Untuk menghilangkan rasa sakit, dokter dapat meresepkan analgesik narkotika, dan dalam kasus yang parah, rejimen anestesi dilengkapi dengan penunjukan neuroleptik, antispasmodik, antibiotik, obat penenang, antidepresan. Analgesik yang paling umum adalah:

  • Ketanov;
  • Tramadol;
  • Diklofenak;
  • Omnopon;
  • Promedol;
  • Fentanyl;
  • Novocaine.
  • Gluten - apa itu dan bagaimana itu berbahaya. Daftar makanan yang mengandung gluten
  • Sosis asap
  • Rontgen sinus

Terapi untuk pankreatitis akut dipilih secara individual untuk setiap pasien. Selain minum obat, pasien harus mematuhi diet ketat. Pada hari-hari pertama setelah rawat inap, dokter meresepkan:

  • Istirahat di tempat tidur. Bangun dari tempat tidur dan bergerak perlu dilakukan secara bertahap, setelah mendapat izin dari dokter.
  • Kelaparan - durasinya ditentukan oleh spesialis, setelah akhir jatah makanan berkembang secara bertahap.

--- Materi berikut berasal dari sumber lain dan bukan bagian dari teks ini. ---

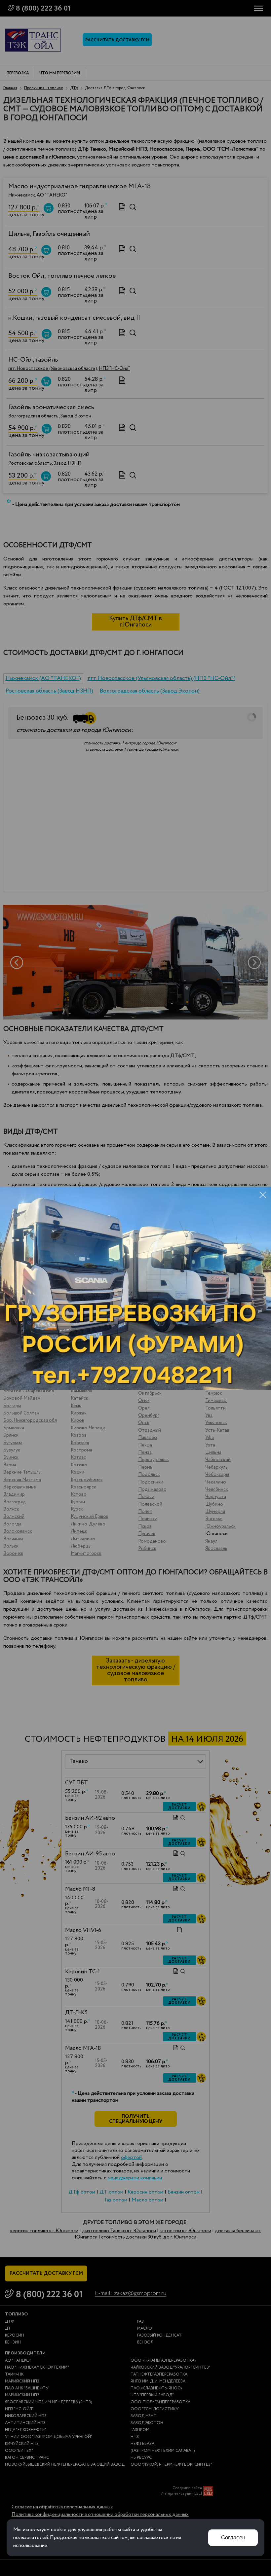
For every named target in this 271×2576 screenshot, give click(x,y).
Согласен (233, 2537)
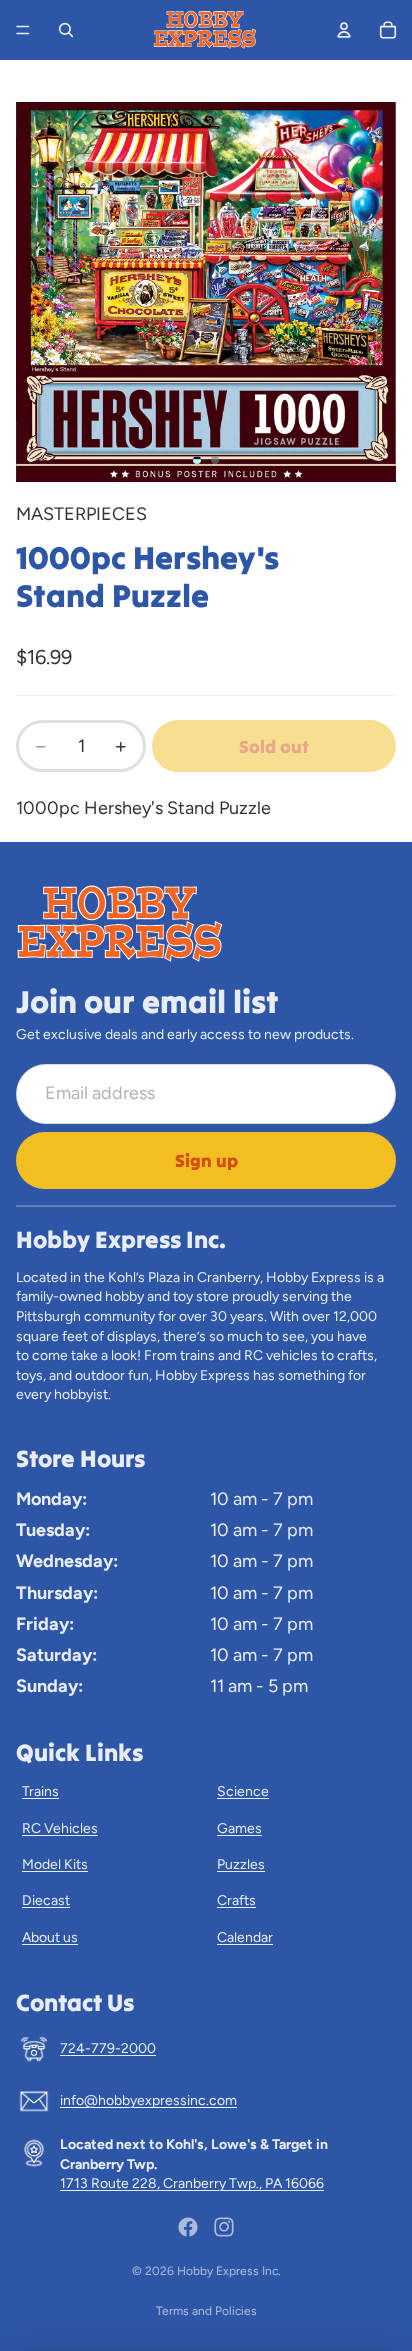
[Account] (344, 30)
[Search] (66, 30)
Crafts (236, 1900)
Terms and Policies (206, 2311)
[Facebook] (188, 2227)
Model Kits (55, 1864)
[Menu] (23, 30)
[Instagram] (224, 2227)
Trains (40, 1791)
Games (239, 1828)
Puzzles (241, 1864)
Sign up (206, 1160)
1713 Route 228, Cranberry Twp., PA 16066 (192, 2183)
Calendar (245, 1937)
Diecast (46, 1900)
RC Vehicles (60, 1828)
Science (243, 1791)
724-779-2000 (108, 2048)
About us (50, 1937)
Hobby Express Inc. (229, 2271)
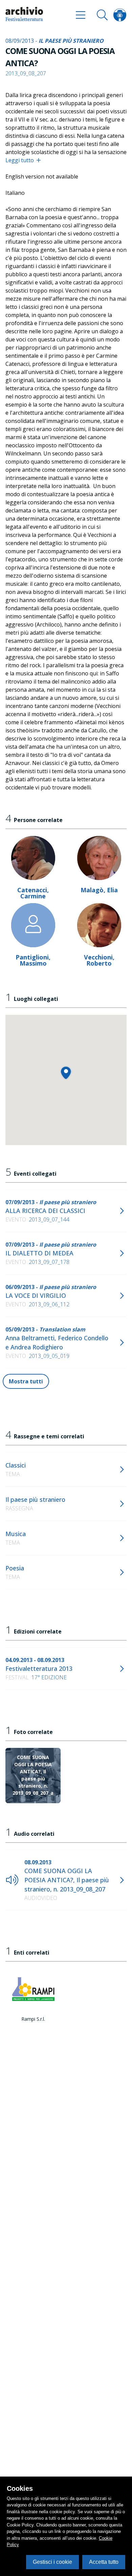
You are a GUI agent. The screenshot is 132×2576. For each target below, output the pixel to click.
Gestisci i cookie (52, 2562)
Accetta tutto (103, 2562)
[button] (66, 1073)
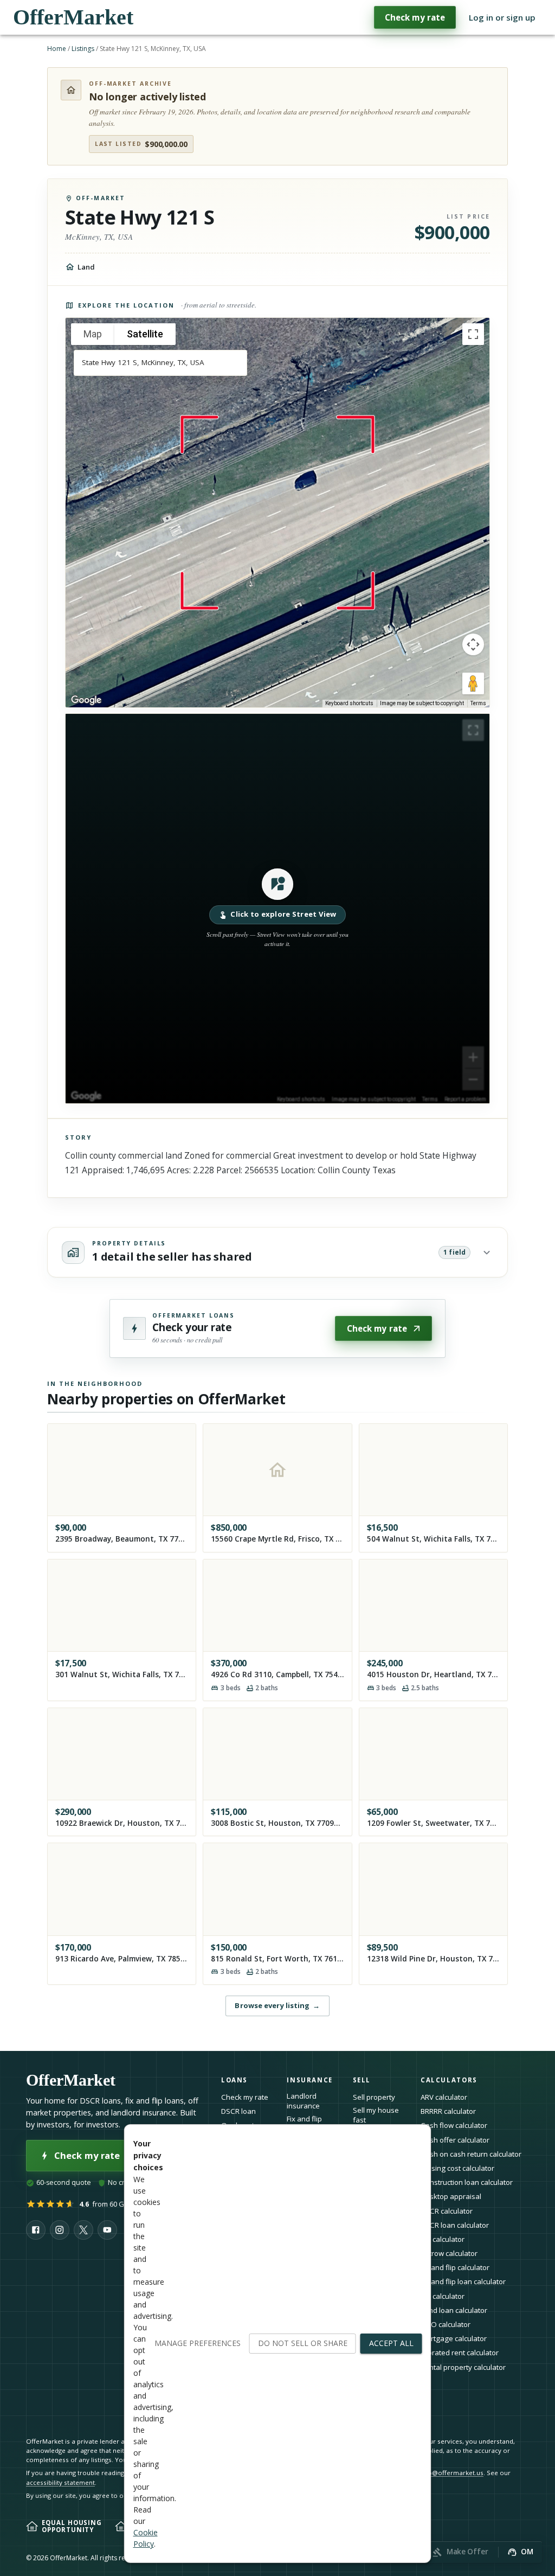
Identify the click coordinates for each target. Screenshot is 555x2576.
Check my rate (415, 17)
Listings (83, 48)
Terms (478, 703)
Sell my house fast (376, 2115)
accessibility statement (60, 2482)
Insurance (310, 2080)
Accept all (391, 2343)
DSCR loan (238, 2111)
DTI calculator (442, 2239)
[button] (277, 908)
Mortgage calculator (454, 2338)
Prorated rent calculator (460, 2352)
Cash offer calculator (455, 2140)
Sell (362, 2080)
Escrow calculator (449, 2253)
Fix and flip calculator (455, 2267)
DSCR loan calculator (455, 2225)
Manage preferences (197, 2343)
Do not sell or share (302, 2343)
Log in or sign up (502, 17)
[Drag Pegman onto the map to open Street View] (473, 683)
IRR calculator (442, 2296)
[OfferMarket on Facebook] (36, 2230)
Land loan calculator (454, 2310)
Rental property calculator (463, 2367)
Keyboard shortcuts (349, 703)
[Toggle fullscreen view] (473, 334)
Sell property (374, 2097)
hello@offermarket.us (450, 2473)
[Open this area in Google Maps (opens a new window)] (86, 700)
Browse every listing (277, 2005)
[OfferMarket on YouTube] (107, 2230)
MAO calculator (445, 2324)
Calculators (449, 2080)
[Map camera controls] (473, 644)
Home (56, 48)
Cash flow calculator (454, 2125)
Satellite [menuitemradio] (145, 334)
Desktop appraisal (451, 2196)
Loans (234, 2080)
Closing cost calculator (457, 2168)
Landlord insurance (303, 2101)
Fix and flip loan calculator (463, 2281)
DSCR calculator (447, 2211)
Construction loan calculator (467, 2182)
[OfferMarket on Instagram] (59, 2230)
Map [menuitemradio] (92, 334)
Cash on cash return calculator (471, 2154)
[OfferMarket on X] (83, 2230)
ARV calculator (444, 2097)
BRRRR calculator (448, 2111)
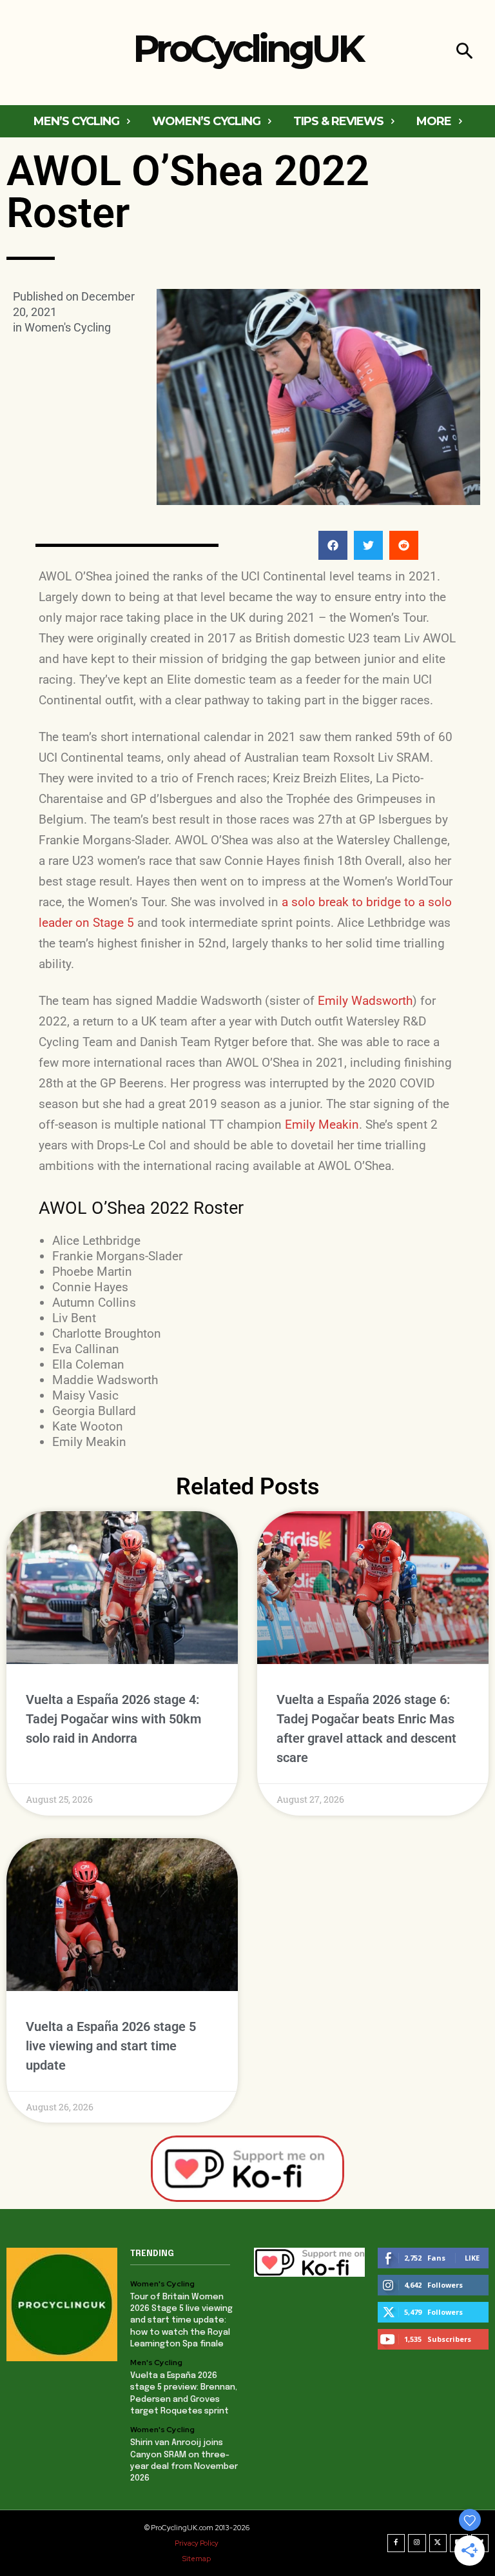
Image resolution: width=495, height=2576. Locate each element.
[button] (464, 52)
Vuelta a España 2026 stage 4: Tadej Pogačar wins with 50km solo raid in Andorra (113, 1719)
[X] (438, 2543)
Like (472, 2258)
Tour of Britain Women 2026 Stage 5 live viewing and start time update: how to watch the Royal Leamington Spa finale (181, 2320)
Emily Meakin (322, 1124)
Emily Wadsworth (365, 1000)
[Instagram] (417, 2543)
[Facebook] (396, 2543)
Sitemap (196, 2558)
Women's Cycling (67, 327)
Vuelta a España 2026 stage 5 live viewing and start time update (111, 2046)
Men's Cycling (156, 2362)
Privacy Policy (196, 2543)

Pertolongan pertama untuk eksaserbasi pankreatitis kronis

Dalam bentuk kronis pankreatitis, pasien mengalami gejala yang serupa - seperti pada peradangan akut, tetapi gejala tersebut tidak terlalu terasa. Mula-mula, rasa sakitnya paroksismal dan teriris, lalu menjadi nyeri dan tumpul. Seringkali ada rasa lapar dengan pankreatitis, yang lega setelah makan, tapi tidak hilang sama sekali. Dalam kebanyakan kasus, gejala pankreatitis kronis muncul setelah:

  1. pelanggaran diet;
  2. guncangan saraf;
  3. penyalahgunaan alkohol;
  4. merokok berat.

Jika terjadi peradangan kronis yang diperburuk, Anda tidak boleh mengobati sendiri - Anda harus segera menghubungi dokter. Sebelum ambulans tiba, Anda perlu memberikan pertolongan pertama kepada penderita (mirip dengan kasus peradangan akut) dan memberikan obat-obatan berikut:

  • Pereda nyeri (Paracetamol, Ibuprofen, Metamizole, Dicloberl, Spazmalgon, Baralgin, Ibufen). Obat ini hanya dapat dikonsumsi jika pasien yakin bahwa rasa sakitnya disebabkan oleh eksaserbasi peradangan pankreas. Dosis dan jenis obat tergantung pada saran spesialis selama serangan sebelumnya.
  • 2 tablet Allohola dalam kombinasi dengan antispasmodik (Drotaverin, No-shpa). Obat ini bisa diminum jika tidak ada batu di kantong empedu, ini membantu menormalkan aliran keluar empedu dan sekresi lambung dari kelenjar..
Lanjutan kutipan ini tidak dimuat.